From Complexity to Compliance: Regulatory and Validation Challenges for Biomarker Assays and Novel Modalities
Biomarker assays are playing a larger role than ever in modern drug development, supporting patient selection, dose optimization, and clinical decision-making. At the same time, new therapeutic modalities — such as gene therapies, oligonucleotides, and bispecific antibodies — introduce assay formats that regulators are still learning to evaluate. The result is a challenging but opportunity-rich landscape for developers.
Despite the release of ICH M10, many gray areas remain for nontraditional modalities. Biomarker assays often require ultra-high sensitivity, and they frequently suffer from matrix interference, cross-reactivity, or variable expression in diseased tissues. Cell- and gene-therapy assays bring even more complexity: viral vector quantification, potency measurements, and immunogenicity readouts that can vary widely between labs and patient populations.
Regulators are responding by raising expectations. Agencies increasingly expect “context-of-use” justification — a clear explanation of why a particular assay was chosen and how its performance supports a clinical or regulatory endpoint. Data-integrity requirements are also intensifying, with digital audit trails and automated workflows gradually becoming the norm.

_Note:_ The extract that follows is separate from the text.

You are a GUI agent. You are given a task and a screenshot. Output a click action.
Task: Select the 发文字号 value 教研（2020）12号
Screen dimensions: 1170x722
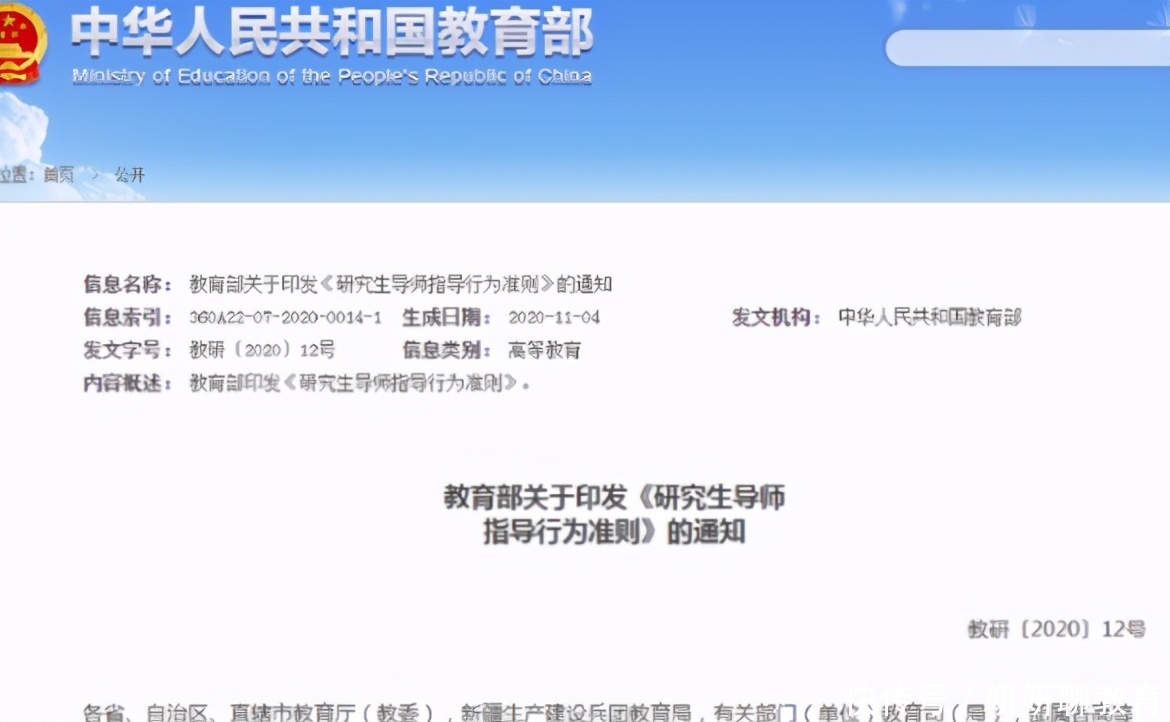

For developers, success comes down to early planning and proactive risk mitigation. Building orthogonal confirmation into the validation package, establishing strong reference standards, and updating validation parameters as clinical understanding evolves are all essential.
Analytical consultants play a key role in navigating these complexities. They help teams design validation strategies that satisfy regulators, prepare clear documentation for submissions, evaluate assay risks, and ensure smooth technology transfer across internal and external sites. Consultants can also serve as the scientific interface during regulatory interactions — a major advantage for smaller companies without dedicated internal resources.
Biomarker assays will only grow more important as precision medicine expands. Understanding — and anticipating — the regulatory expectations behind them is now a core part of successful development.